What the migration rebound means for the labor market
- Courtenay Brown, author of Axios Macro


There's a sharp rebound in the net number of people migrating to the United States, following back-to-back years of historically low levels that contributed to the nation's labor shortages.
Details: Tucked in the Census Bureau population estimates — released late last year — was a huge jump in net international migration. It added more than a million people to the U.S. population.
Why it matters: More immigrants means more potential workers, which over time might help solve the "structural labor shortage" that Fed Chair Jerome Powell has described as an ongoing economic challenge.
What they're saying: "Although not yet in the official labor market statistics, this is another sign that after a 2020 and 2021 playing catch-up, the labor market may be coming into better balance," Jonathan Pingle, an economist at UBS, wrote in a note.
Between the lines: In many ways, migration had nowhere to go but up, after pandemic travel restrictions eased and borders reopened. Still, the strong rebound is not enough to fill the hole left by two years of ultra-low net migration.

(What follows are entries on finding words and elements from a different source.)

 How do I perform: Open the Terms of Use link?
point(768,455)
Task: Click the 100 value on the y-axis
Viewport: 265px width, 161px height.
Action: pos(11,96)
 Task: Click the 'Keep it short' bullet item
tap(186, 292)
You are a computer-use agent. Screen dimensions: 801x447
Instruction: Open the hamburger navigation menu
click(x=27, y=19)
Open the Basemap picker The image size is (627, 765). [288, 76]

- Even persistent strength won't be enough to cushion the blow from the wave of Baby Boomers aging out of the labor force. It does, however, signal that migration patterns might be returning to the pre-pandemic norms that offered a steady stream of would-be workers that had, for the past few years, been mostly absent.
By the numbers: After a peak of 1.24 million net incoming migrants in 2016, that number fell during the first three years of the Trump administration, and then plunged with the onset of the pandemic.

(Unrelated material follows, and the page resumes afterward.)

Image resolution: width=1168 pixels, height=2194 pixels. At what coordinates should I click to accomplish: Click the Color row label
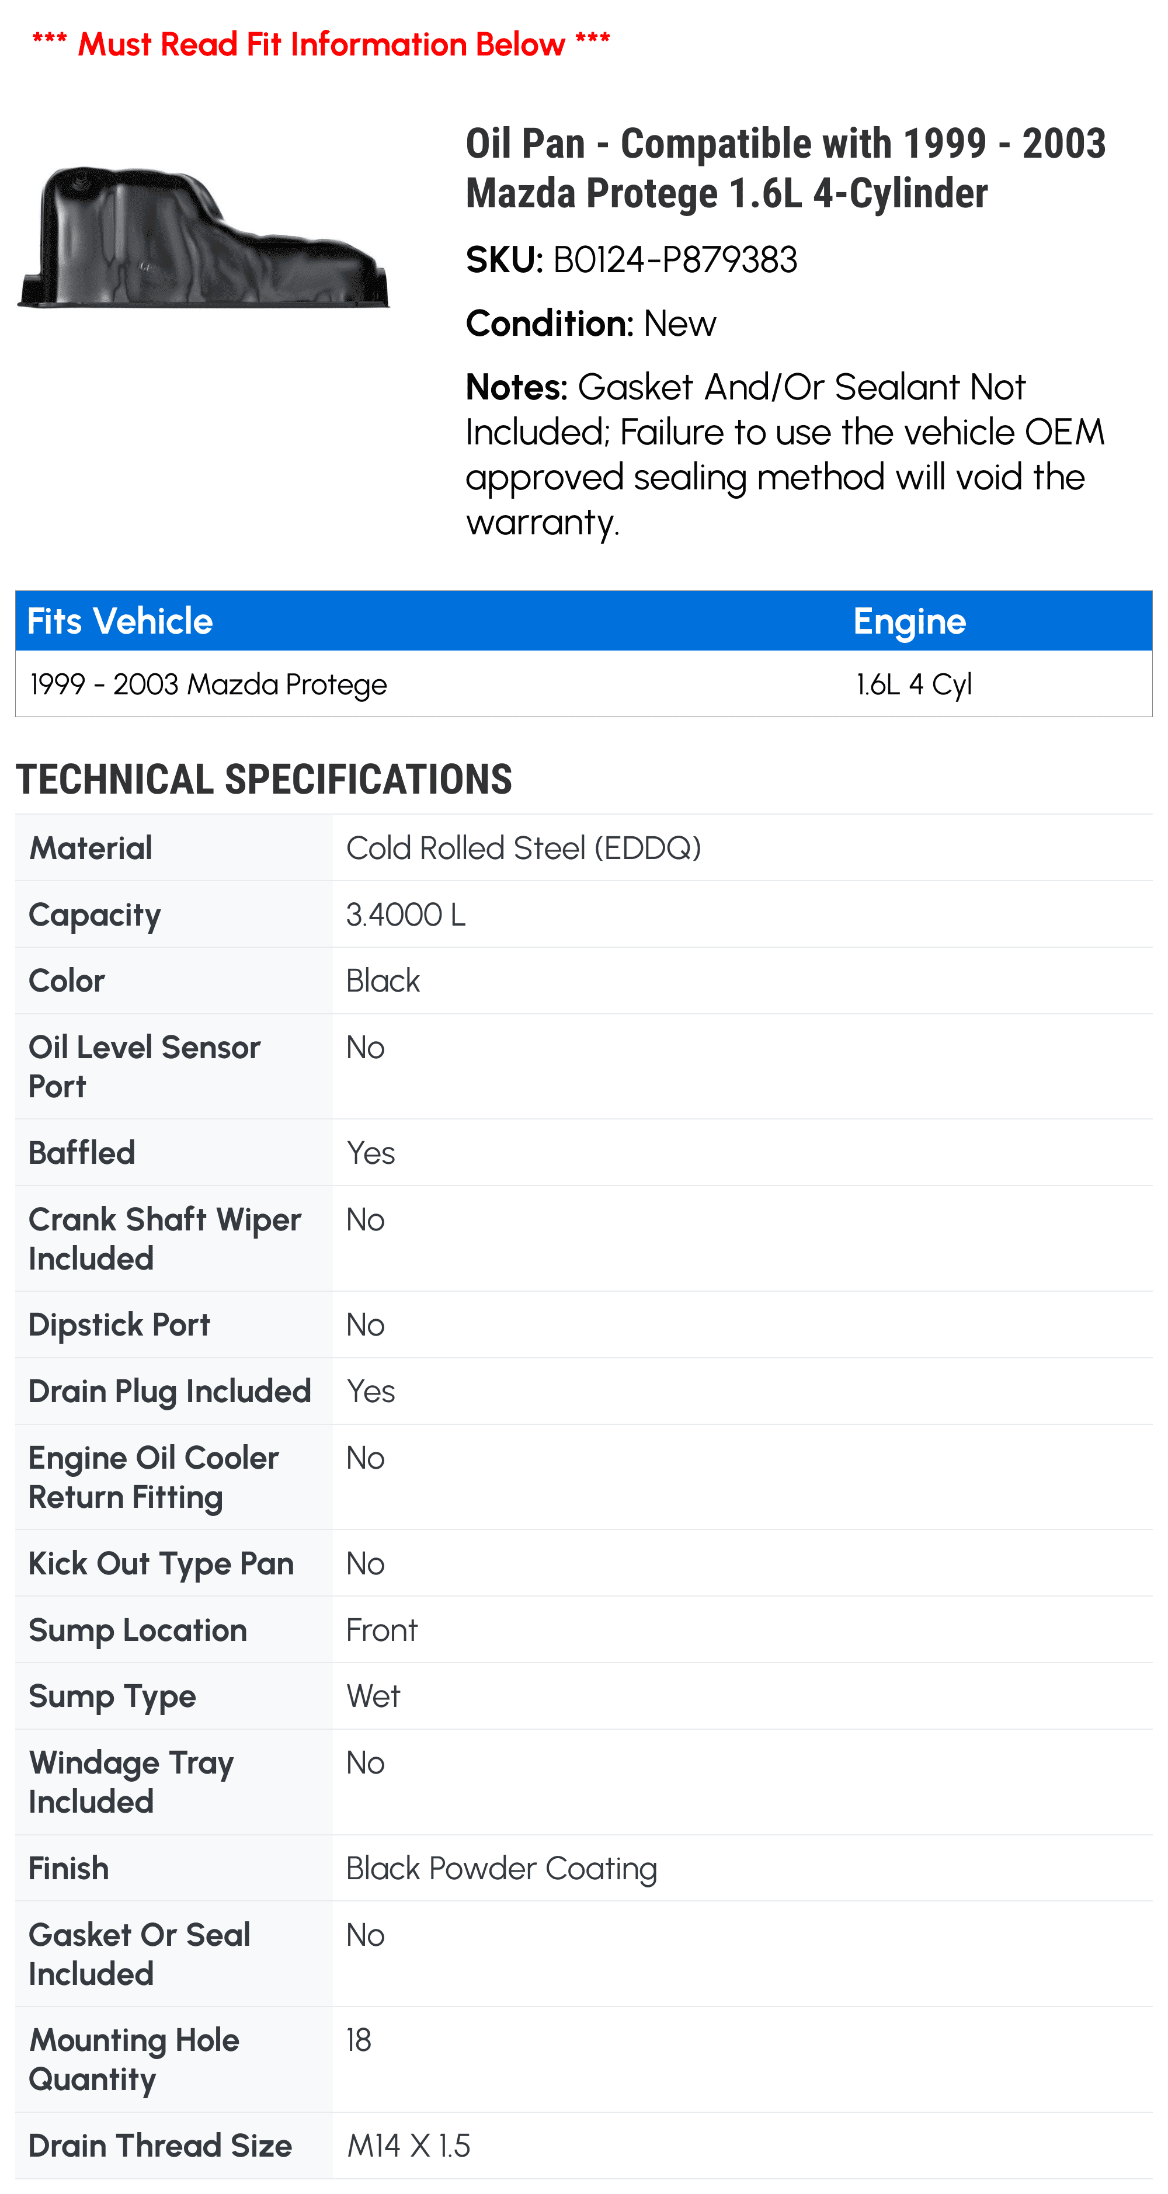coord(66,980)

- It reached a low of 376,000 in 2021. The Census Bureau's initial estimate is that the number rebounded to 1.01 million in 2022.
- That included an influx of those on work visas (roughly 543,000 ), a rebound in foreign students, and refugees and asylum-seekers.
The intrigue: "There's no immediate reason to think the labor force participation and intentions of this most recent year of immigrants versus prior years would be different. They could be, but we don't have evidence of it," says Kathryn Edwards, an independent economic policy consultant.
The big picture: The Census Bureau estimates that overall population growth remained historically depressed in 2022, amid the lowest fertility rate in U.S. history.
- Natural change — the number of births minus deaths, once a key driver of population growth — increased the population by roughly 245,000, meaning immigration dwarfed child-bearing as a source of population growth.
What to watch: These new population figures are incorporated by the Labor Department into their estimation of the household survey, one of two surveys used to compile the monthly jobs report.
- "The next thing to watch will be whether the surge in immigration revises up the labor force participation rate when we get the January data in early February," Pingle notes.